(Entries for locating text and elements)
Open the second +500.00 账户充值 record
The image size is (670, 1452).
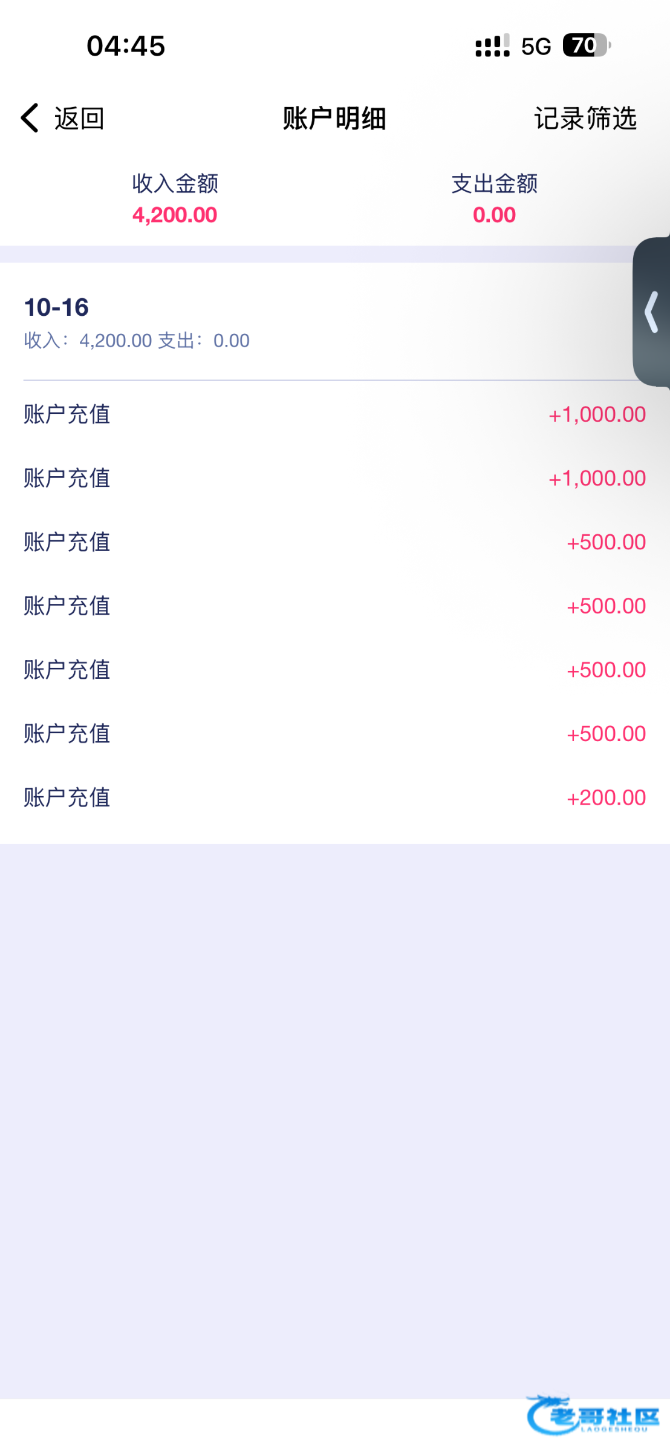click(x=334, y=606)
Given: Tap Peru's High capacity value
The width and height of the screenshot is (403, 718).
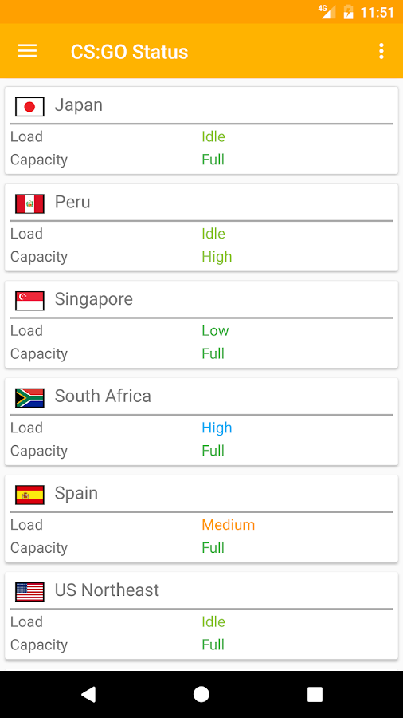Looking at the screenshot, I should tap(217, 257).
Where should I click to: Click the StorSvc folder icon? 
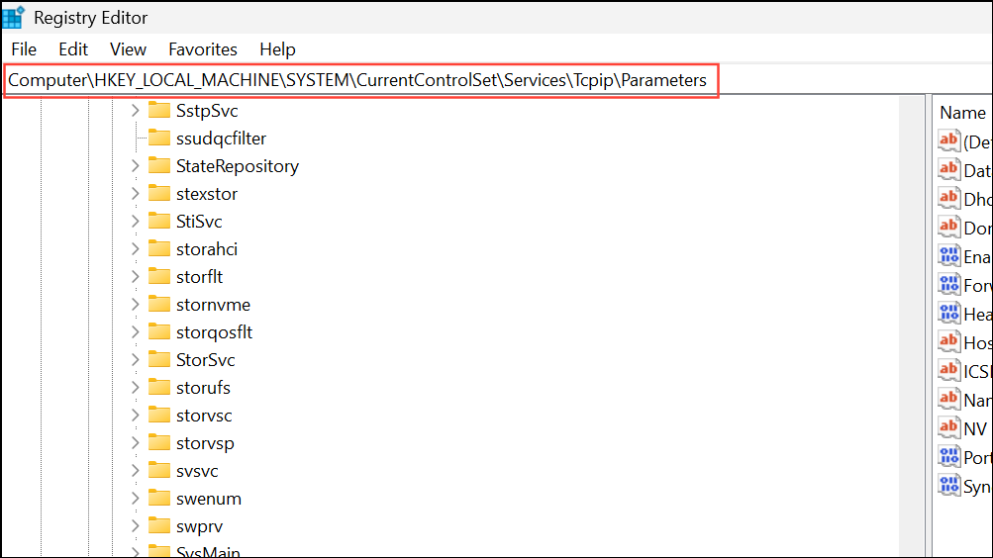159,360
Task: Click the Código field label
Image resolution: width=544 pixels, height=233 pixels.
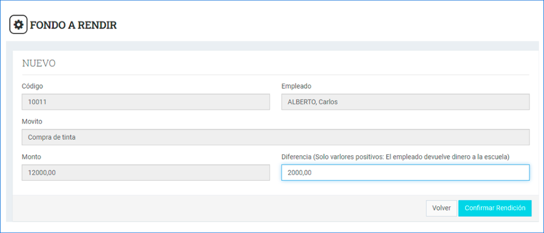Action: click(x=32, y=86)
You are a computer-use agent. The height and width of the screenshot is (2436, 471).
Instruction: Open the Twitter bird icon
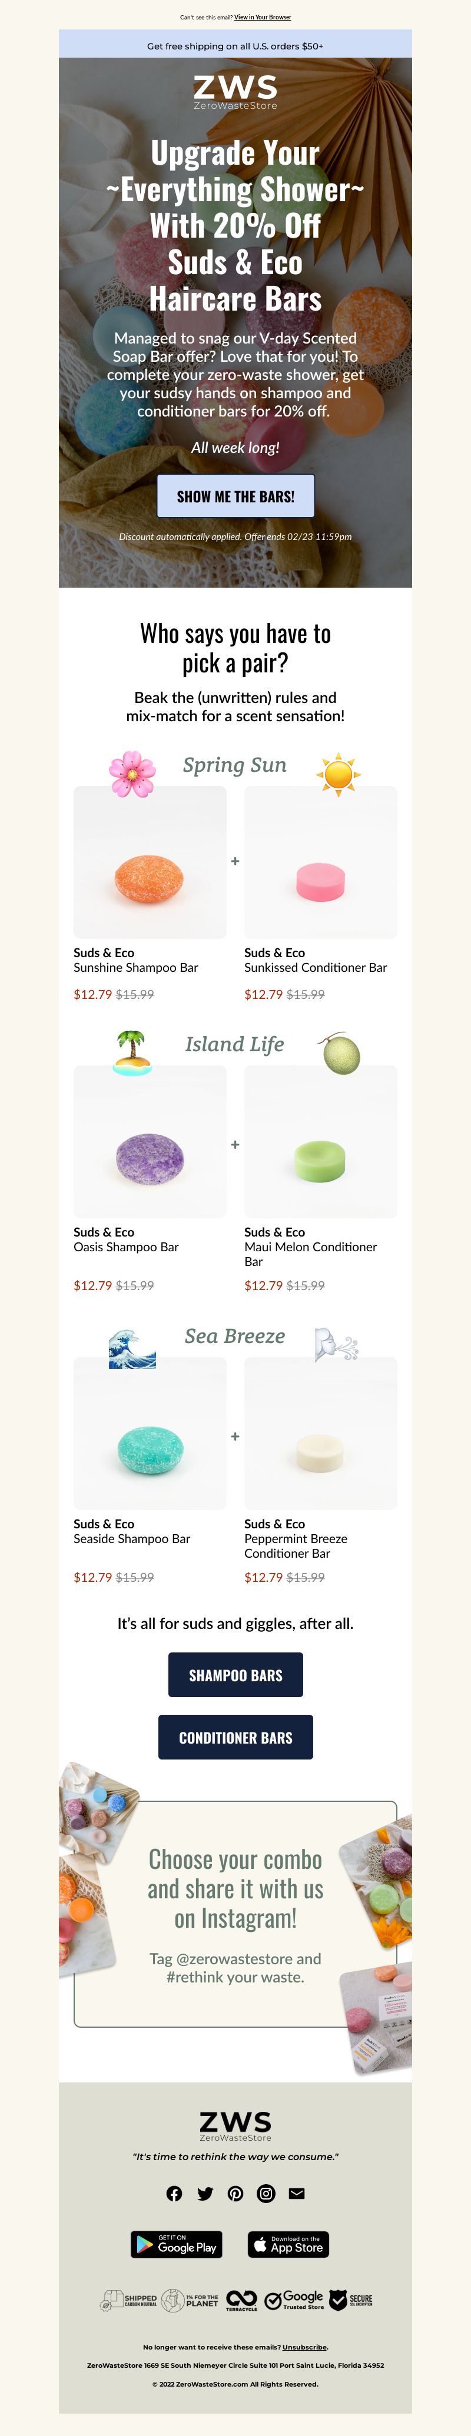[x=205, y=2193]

## REQUEST
Collect every line of the records above that contains the word "height", and list those lines.

## TASK RESULT
The width and height of the screenshot is (403, 718).
Image resolution: width=544 pixels, height=233 pixels.
You are a computer-use agent. The height and width of the screenshot is (2436, 471).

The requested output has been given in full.